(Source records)

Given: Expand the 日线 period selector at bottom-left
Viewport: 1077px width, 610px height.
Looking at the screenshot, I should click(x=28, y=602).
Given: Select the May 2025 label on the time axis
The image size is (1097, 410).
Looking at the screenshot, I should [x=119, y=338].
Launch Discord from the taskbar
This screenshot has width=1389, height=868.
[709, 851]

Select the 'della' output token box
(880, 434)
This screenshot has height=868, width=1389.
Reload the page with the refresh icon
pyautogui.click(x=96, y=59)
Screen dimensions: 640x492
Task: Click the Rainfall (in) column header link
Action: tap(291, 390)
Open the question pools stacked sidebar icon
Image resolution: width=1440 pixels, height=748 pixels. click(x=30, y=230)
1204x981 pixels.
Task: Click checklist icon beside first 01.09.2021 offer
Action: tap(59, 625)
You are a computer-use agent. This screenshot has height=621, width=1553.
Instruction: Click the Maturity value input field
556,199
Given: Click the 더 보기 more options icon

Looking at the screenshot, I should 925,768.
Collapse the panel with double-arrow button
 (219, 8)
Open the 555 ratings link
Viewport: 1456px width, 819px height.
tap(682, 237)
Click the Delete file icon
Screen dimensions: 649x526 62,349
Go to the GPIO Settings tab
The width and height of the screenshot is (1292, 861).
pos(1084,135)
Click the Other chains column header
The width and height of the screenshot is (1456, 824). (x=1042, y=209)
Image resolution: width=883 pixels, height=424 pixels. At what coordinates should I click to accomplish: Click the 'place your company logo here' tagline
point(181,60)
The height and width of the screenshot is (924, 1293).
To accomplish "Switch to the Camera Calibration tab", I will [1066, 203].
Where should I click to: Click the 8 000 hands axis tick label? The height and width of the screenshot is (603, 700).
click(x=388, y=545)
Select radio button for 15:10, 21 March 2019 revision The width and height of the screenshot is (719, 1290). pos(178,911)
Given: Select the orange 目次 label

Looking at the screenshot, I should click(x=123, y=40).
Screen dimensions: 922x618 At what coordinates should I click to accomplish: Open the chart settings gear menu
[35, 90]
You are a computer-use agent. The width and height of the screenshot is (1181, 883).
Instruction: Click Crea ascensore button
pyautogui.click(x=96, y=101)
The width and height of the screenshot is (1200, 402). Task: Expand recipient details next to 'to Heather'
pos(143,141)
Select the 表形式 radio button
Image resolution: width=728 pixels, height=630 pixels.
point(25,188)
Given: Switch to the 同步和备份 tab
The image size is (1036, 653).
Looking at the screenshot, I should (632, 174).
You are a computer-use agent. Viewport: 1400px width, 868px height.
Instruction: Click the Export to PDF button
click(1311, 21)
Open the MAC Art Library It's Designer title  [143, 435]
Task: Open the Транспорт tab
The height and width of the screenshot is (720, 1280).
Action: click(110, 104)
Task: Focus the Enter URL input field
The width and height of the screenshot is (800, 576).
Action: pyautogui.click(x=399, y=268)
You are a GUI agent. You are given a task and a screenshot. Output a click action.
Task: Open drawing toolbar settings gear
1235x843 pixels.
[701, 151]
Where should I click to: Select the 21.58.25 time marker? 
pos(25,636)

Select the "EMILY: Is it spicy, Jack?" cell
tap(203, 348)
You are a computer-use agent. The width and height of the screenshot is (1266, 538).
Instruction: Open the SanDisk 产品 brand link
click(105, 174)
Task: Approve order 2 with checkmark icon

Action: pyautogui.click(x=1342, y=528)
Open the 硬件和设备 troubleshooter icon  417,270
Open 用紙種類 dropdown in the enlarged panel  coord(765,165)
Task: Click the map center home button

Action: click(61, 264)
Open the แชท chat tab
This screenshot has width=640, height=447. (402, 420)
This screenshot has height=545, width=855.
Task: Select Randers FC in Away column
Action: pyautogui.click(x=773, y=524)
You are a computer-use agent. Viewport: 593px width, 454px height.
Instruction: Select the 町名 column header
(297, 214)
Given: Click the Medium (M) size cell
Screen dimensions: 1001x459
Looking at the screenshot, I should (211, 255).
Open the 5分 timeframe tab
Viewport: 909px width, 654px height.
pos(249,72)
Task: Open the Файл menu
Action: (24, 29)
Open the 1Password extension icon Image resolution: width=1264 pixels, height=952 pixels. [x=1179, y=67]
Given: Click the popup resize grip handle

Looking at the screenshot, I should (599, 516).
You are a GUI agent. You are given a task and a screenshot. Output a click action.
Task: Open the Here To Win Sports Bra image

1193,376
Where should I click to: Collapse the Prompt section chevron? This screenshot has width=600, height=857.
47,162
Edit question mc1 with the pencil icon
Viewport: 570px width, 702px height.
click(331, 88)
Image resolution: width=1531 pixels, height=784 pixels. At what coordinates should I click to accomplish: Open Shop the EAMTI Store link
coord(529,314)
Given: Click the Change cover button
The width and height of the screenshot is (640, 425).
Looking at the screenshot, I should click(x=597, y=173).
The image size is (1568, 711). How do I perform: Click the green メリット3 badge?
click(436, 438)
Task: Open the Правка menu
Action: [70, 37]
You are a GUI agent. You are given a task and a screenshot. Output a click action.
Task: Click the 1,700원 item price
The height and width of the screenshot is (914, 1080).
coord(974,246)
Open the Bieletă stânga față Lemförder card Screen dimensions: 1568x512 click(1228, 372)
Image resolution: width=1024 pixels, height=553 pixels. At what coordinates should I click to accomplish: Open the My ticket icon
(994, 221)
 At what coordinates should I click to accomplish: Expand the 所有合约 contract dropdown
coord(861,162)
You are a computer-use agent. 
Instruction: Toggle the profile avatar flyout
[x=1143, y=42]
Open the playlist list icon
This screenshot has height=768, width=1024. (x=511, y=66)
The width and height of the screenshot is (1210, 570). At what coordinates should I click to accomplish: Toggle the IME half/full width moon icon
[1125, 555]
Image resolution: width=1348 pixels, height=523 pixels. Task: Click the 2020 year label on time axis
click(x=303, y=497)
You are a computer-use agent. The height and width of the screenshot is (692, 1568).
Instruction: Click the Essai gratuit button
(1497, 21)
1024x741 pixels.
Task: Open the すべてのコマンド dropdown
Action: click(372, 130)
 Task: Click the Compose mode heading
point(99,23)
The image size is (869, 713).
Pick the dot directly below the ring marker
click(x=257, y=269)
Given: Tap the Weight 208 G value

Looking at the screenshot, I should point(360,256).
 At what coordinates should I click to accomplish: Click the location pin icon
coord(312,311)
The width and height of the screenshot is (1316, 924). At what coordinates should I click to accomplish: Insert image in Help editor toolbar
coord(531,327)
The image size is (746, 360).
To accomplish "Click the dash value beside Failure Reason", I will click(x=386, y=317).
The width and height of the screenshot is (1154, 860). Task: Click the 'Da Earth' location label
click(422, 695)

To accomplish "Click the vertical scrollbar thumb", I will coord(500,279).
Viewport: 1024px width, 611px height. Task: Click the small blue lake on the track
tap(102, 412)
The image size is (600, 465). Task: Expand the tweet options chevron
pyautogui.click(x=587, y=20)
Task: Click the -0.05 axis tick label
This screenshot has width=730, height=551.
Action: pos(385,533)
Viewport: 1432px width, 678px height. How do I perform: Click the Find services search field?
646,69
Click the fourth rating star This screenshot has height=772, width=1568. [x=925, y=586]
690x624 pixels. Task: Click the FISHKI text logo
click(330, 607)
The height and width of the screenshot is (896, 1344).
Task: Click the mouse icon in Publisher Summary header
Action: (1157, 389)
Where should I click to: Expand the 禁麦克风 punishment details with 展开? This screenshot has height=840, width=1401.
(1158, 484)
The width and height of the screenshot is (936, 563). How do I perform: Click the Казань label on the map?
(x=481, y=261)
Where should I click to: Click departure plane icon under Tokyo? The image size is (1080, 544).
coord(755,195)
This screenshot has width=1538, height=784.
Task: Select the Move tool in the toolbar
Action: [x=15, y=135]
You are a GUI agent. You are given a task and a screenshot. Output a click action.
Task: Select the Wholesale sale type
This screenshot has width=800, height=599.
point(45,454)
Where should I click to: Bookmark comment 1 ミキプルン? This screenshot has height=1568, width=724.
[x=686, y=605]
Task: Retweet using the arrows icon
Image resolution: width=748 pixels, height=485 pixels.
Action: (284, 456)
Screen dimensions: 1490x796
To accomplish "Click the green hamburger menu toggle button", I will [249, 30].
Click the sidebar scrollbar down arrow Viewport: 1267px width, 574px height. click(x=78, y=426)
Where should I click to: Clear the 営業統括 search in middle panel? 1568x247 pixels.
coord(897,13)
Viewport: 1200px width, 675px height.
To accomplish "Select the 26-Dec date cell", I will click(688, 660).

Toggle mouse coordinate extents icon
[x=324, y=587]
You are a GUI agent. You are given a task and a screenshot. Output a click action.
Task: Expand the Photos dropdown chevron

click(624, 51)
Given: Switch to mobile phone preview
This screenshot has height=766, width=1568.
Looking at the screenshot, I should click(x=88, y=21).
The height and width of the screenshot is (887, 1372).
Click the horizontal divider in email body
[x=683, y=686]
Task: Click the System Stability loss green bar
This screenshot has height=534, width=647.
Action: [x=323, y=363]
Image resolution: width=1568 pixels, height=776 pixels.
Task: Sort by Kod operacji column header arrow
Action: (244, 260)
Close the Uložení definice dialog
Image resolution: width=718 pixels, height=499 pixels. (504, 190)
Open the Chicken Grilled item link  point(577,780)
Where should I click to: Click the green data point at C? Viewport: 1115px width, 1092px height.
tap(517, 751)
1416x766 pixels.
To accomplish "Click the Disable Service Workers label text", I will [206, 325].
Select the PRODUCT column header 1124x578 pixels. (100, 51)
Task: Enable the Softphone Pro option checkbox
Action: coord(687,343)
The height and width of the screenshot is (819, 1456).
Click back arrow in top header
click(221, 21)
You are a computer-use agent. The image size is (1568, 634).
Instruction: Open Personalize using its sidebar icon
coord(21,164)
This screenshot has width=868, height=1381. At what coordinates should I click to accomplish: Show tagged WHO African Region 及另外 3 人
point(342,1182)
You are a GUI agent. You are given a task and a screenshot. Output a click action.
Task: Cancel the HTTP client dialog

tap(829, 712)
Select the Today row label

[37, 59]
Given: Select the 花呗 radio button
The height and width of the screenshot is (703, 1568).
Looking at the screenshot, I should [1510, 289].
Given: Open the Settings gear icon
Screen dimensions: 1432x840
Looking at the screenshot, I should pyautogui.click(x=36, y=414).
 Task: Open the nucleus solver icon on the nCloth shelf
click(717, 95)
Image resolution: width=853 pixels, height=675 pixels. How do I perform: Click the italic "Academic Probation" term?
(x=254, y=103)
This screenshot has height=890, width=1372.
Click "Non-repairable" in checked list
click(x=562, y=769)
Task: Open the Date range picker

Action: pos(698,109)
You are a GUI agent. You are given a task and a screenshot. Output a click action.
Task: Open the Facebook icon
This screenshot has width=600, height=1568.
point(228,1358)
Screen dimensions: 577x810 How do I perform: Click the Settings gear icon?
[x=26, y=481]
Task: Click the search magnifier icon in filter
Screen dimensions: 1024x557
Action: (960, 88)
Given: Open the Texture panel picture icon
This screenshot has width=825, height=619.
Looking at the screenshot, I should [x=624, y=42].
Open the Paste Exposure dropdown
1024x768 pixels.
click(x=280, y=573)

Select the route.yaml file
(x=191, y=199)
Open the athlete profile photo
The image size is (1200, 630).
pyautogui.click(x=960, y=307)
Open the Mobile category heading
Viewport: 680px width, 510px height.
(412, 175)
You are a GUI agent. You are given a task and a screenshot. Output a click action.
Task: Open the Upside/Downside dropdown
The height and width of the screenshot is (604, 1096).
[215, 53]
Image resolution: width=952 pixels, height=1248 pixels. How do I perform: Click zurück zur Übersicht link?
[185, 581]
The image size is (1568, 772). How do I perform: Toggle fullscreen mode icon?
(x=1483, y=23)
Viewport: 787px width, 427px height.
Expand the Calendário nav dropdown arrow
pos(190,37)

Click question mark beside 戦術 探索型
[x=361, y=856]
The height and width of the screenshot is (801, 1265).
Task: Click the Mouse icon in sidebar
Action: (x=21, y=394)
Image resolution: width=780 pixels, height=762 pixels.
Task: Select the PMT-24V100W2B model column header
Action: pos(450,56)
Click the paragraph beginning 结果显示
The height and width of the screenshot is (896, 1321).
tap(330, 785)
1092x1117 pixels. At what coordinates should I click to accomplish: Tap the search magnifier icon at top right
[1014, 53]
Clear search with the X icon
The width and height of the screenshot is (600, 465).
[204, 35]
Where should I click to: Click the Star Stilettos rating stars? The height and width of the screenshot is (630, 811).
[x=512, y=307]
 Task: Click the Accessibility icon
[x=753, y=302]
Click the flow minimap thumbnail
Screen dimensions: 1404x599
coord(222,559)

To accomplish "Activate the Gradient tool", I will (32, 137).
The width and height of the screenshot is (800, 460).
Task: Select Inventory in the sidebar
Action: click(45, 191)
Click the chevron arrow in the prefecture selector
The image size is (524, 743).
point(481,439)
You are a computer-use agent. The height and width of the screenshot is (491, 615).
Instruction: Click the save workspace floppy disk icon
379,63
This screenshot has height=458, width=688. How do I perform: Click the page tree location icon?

(Requirement)
All lines above from the one with "Where should I click to: Click departure" to the one with "Task: Retweet using the arrows icon", inclusive, should be copied exactly, and no other lines.

(Response to the task)
Where should I click to: Click departure plane icon under Tokyo? The image size is (1080, 544).
coord(755,195)
This screenshot has width=1538, height=784.
Task: Select the Move tool in the toolbar
Action: [x=15, y=135]
You are a GUI agent. You are given a task and a screenshot. Output a click action.
Task: Select the Wholesale sale type
This screenshot has width=800, height=599.
point(45,454)
Where should I click to: Bookmark comment 1 ミキプルン? This screenshot has height=1568, width=724.
[x=686, y=605]
Task: Retweet using the arrows icon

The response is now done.